That simplified path assumes the model endpoint already exists. Setting up the model server remains hardware-specific, especially for GPU/Vulkan/driver paths.

The checked-in configs keep a host-friendly endpoint:

http://127.0.0.1:8161/v1

When the agent itself runs in Docker, scripts/run_agent.sh automatically overrides that URL inside the container to:

http://agentic-qwen36-server:8161/v1

Useful networking overrides:

DOCKER_NETWORK=agentic-feedback-net          # model-server container network
AGENT_DOCKER_NETWORK=agentic-feedback-net    # agent container network
MODEL_SERVER_CONTAINER=agentic-qwen36-server # DNS name used inside the network
MODEL_SERVER_PORT=8161
AGENT_IMPLEMENTATION_BASE_URL=http://my-model:9000/v1

Use DOCKER_NETWORK=host AGENT_DOCKER_NETWORK=host only if you deliberately want the older host-network behavior.

AMD And Driver Notes

The validated local path for this project is Vulkan, not ROCm. On the AMD Ryzen AI Max+ 395 / Strix Halo machine used during development, llama.cpp with Vulkan was more reliable than ROCm for GGUF serving.

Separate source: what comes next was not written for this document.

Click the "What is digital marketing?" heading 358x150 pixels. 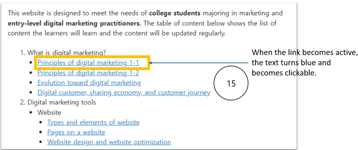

Optional AMD/Vulkan host diagnostics use these packages:

libvulkan1 mesa-vulkan-drivers vulkan-tools clinfo

Useful checks:

vulkaninfo --summary
ls -l /dev/dri
clinfo | head -80

If Vulkan causes instability, try CPU fallback for the model server:

USE_DRI=0 GPU_LAYERS=0 MODEL_ROOT=$HOME/hf/models bash scripts/start_default_model_server.sh

That is much slower, but it avoids GPU-driver paths. ROCm is not required and is intentionally not automated here.

Workflow

The workflow is deliberately more structured than one-pass code generation:

  1. Requirements refinement fills gaps in the user prompt, records assumptions, and drafts a plan.
  2. Plan validation checks whether the plan is feasible, clear, ordered, and verifiable before implementation starts.
  3. Per-step implementation loops run one plan item at a time.
  4. Feedback reviews inspect requirements, code, files, command output, reports, screenshots, git diffs, and previous critique before accepting a step.
  5. A workspace-local git repository records the accepted baseline and each accepted plan step.
  6. A final whole-project review checks the complete result after all individual steps are done.
  7. Context compaction preserves durable memory when the transcript approaches the configured context window.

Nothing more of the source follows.